--- AIM OF THE TASK ---
From top to bottom, return the listing exactly as it appears, omitting its images.

--- RECORDS PROVIDED ---
.....

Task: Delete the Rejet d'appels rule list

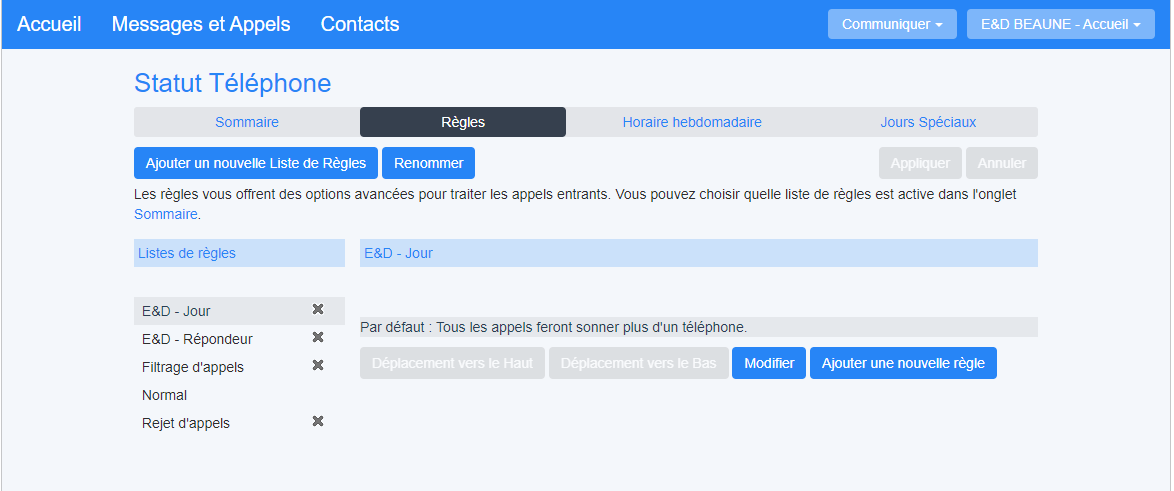Action: [318, 422]
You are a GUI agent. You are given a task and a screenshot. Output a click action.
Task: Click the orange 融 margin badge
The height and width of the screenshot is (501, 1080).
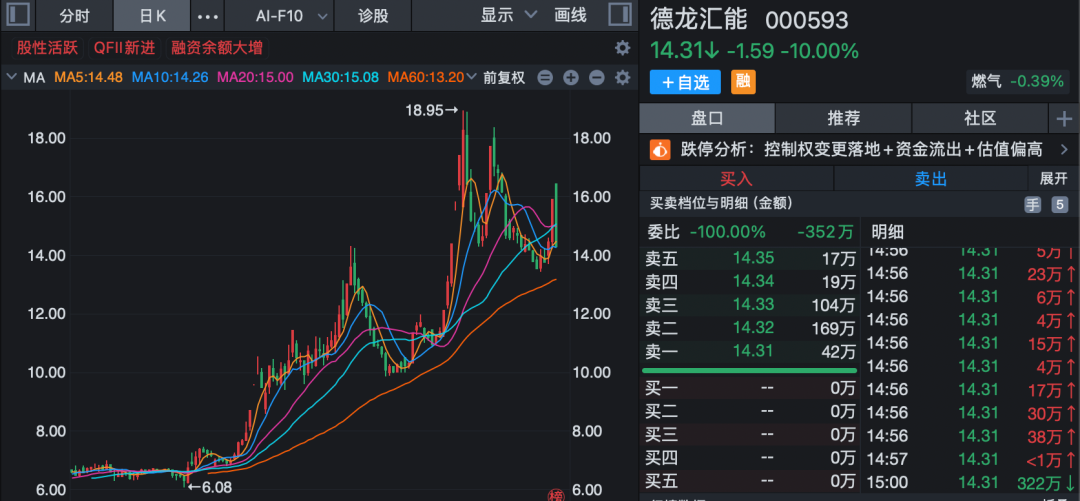point(743,82)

.....

--- ANSWER TO THIS TASK ---
Task: Delete the Rejet d'appels rule list

Action: [318, 422]
You are a GUI agent. You are given a task and a screenshot. Output a click action.
Task: Click the orange 融 margin badge
The height and width of the screenshot is (501, 1080).
point(743,82)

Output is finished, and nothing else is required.